DOCUMENT PASSAGE
"""

Blue and red flashing lights pierced the darkness…
Michael Behar and his family were on vacation at a remote campsite 10,000 feet up in the Rocky Mountains. They were huddled around a campfire when a police sergeant pulled up in his SUV.
As the New York Times reported, the sergeant stepped out and said, “Mr. Behar, I’m sorry to have to tell you that your mother has passed away.”
Michael’s mother had suffered a heart attack. But not too long before, she had passed a series of coronary scans with flying colors. Behar knew we had to find a better way to see what was happening inside the body.
His doctor encouraged him to sign up for a medical trial across town. In short, the test would scour Michael’s blood for proteins associated with heart disease.
When you hear about protein, you likely think of high-protein foods like beef.
But if you’ve been following along, you know proteins are far more important than a big, juicy steak.
They are the building blocks of every living thing on earth.
Inside your body, billions of tiny biological nanomachines called proteins are hard at work. They are what allow your eyes to detect light. Your brain to think. And your blood to carry oxygen. Proteins allow your body to battle infections and convert what you eat into nutrients.
The study of proteins is called proteomics (prō-tē-omics). Proteomics is closely related to genomics. While the latter is concerned with our DNA, proteomics is all about proteins.

"""

THE DATA
"""

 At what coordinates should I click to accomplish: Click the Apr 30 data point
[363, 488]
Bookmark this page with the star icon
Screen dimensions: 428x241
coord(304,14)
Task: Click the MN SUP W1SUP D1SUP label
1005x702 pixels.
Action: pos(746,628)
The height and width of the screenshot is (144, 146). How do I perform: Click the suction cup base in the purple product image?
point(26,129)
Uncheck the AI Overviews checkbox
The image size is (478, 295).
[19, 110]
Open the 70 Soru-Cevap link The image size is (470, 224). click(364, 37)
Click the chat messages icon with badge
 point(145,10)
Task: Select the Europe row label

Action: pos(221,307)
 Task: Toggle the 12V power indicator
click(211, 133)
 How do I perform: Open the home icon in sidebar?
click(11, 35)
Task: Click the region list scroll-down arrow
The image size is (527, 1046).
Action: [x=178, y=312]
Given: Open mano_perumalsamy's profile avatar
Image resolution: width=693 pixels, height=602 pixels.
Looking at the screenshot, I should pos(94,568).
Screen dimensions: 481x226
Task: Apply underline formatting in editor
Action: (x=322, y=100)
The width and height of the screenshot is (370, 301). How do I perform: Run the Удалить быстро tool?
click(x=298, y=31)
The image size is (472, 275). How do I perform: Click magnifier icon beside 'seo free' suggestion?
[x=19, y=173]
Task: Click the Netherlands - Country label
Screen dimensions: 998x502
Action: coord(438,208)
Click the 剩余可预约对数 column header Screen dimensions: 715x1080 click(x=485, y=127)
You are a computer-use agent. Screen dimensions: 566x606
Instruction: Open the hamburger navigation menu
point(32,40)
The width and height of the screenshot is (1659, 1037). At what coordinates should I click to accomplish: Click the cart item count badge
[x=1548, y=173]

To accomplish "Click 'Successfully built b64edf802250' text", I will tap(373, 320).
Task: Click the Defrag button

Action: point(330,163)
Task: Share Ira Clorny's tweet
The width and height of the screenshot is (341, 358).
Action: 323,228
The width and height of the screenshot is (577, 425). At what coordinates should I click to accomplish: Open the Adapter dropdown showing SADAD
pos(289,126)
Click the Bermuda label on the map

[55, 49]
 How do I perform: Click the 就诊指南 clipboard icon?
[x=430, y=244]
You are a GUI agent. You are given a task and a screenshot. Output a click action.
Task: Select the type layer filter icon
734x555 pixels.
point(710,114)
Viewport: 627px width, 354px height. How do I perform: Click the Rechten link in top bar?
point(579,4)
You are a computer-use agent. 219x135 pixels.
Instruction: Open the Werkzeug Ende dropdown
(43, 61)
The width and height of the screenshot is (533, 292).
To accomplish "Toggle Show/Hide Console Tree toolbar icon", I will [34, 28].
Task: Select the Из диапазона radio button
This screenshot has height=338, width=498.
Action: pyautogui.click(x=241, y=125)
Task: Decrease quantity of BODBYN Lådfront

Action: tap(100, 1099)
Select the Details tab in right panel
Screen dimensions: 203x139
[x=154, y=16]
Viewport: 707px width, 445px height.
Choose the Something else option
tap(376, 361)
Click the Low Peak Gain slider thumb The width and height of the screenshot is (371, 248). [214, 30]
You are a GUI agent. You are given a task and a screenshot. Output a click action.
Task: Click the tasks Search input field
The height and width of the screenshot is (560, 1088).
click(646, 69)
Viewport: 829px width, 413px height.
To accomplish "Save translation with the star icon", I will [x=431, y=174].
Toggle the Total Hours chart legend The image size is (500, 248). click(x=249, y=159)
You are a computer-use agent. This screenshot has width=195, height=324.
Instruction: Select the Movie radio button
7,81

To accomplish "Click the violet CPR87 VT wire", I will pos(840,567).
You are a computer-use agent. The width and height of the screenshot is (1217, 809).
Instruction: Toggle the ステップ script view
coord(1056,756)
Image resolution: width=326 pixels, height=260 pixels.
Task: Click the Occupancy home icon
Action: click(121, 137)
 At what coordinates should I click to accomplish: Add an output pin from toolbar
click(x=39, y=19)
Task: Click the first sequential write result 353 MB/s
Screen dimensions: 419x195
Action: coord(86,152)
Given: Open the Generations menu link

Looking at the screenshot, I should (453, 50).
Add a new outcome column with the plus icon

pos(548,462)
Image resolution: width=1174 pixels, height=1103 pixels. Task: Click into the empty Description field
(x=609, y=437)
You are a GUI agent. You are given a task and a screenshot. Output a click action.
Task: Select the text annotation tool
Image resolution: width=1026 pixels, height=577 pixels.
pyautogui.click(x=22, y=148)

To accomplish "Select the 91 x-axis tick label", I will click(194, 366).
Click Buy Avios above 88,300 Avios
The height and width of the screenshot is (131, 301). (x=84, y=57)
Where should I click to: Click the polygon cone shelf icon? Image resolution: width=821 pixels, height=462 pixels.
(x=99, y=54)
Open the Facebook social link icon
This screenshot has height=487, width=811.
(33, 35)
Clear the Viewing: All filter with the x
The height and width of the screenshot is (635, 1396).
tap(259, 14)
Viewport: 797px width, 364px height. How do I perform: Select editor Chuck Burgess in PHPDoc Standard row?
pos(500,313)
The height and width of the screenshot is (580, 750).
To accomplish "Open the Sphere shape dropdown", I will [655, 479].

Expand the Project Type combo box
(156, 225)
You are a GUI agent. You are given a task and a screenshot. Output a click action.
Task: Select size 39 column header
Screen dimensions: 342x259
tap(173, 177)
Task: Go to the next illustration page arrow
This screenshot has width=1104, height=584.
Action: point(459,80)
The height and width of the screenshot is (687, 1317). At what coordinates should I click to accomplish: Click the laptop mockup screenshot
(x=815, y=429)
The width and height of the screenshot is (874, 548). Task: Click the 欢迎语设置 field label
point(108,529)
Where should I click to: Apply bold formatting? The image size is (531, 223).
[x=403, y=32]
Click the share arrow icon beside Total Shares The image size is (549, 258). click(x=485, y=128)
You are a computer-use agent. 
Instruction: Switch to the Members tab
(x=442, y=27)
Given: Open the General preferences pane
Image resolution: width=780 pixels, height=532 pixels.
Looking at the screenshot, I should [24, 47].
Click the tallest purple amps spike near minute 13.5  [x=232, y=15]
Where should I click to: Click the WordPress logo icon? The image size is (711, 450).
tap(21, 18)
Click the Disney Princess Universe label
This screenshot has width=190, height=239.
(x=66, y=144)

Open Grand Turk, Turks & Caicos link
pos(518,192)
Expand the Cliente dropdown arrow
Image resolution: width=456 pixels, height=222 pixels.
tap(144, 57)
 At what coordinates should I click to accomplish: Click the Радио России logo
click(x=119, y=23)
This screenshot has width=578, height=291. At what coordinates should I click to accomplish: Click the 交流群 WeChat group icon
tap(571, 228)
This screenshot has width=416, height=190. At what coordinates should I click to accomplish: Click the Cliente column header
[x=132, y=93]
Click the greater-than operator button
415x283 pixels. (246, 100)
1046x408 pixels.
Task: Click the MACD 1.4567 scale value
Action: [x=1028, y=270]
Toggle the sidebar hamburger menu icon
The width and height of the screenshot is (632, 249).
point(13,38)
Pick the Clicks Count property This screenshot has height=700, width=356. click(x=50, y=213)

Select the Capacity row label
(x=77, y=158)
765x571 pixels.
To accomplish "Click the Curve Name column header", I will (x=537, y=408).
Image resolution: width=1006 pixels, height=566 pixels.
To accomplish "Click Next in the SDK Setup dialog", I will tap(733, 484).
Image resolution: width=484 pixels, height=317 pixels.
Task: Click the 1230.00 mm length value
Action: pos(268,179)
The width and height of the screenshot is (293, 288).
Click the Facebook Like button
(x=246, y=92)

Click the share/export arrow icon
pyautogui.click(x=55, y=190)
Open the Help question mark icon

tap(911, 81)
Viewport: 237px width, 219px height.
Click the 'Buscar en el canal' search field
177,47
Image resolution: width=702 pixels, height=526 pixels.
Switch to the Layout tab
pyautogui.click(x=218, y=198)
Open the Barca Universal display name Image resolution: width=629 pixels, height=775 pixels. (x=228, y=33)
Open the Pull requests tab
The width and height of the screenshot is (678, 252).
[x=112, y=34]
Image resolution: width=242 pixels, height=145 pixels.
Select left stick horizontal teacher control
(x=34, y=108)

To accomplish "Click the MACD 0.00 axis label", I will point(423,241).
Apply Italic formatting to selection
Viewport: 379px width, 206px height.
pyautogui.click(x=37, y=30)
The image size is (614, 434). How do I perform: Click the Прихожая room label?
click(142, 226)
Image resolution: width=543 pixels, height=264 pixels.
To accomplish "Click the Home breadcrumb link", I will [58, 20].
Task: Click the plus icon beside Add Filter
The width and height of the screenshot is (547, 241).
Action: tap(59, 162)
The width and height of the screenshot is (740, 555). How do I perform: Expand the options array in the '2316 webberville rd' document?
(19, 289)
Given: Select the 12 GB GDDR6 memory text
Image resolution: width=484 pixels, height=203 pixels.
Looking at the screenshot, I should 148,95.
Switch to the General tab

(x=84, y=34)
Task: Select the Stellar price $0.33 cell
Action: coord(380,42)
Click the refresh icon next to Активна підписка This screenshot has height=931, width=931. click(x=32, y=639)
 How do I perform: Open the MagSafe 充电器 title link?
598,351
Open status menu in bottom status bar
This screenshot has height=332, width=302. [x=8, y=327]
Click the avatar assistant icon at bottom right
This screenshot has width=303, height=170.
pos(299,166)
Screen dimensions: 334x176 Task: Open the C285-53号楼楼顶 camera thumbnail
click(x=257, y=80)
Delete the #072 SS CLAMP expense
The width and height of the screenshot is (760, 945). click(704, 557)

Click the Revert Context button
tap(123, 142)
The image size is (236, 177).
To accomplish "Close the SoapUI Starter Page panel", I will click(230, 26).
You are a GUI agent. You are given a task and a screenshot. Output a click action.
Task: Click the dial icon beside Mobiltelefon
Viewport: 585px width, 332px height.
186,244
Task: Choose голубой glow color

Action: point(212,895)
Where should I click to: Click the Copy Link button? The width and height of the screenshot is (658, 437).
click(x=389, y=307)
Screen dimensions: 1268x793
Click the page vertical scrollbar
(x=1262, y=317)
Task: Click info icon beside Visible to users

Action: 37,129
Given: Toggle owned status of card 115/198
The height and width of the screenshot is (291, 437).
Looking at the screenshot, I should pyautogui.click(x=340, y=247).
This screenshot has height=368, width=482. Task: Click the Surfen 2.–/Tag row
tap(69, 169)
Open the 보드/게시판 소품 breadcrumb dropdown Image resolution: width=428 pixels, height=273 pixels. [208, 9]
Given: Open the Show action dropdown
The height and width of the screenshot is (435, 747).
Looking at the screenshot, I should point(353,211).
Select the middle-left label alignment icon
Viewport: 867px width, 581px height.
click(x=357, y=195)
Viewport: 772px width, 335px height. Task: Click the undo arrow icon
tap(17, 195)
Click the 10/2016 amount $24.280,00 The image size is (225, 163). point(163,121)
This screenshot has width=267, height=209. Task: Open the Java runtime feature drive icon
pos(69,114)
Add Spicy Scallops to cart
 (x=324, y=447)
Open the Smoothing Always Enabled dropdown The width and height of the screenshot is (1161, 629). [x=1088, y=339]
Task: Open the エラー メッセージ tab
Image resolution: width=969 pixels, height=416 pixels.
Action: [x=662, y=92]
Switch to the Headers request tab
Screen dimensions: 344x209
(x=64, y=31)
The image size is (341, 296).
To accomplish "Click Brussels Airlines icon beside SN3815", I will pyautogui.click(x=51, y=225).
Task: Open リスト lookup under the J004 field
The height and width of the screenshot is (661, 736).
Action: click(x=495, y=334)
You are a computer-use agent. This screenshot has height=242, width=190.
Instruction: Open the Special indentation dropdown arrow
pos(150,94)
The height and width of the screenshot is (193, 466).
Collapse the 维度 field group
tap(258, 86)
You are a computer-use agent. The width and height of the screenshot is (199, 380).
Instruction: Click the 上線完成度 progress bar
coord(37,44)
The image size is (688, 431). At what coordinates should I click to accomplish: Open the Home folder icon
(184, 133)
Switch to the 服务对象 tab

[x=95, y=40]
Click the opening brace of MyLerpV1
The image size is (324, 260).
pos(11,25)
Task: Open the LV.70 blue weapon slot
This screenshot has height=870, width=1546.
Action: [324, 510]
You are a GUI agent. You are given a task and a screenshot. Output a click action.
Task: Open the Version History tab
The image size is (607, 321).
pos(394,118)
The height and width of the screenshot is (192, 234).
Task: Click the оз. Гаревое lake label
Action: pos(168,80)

"""

TASK REQUIREMENTS
(1) From the passage on proteins, list each bodily function that proteins are said to make possible.
(2) According to the passage on proteins, what would the medical trial search Michael's blood for?

SOLUTIONS IN ORDER
(1)
- Allowing the eyes to detect light
- Allowing the brain to think
- Allowing the blood to carry oxygen
- Allowing the body to battle infections
- Allowing the body to convert what is eaten into nutrients

(2) Proteins associated with heart disease.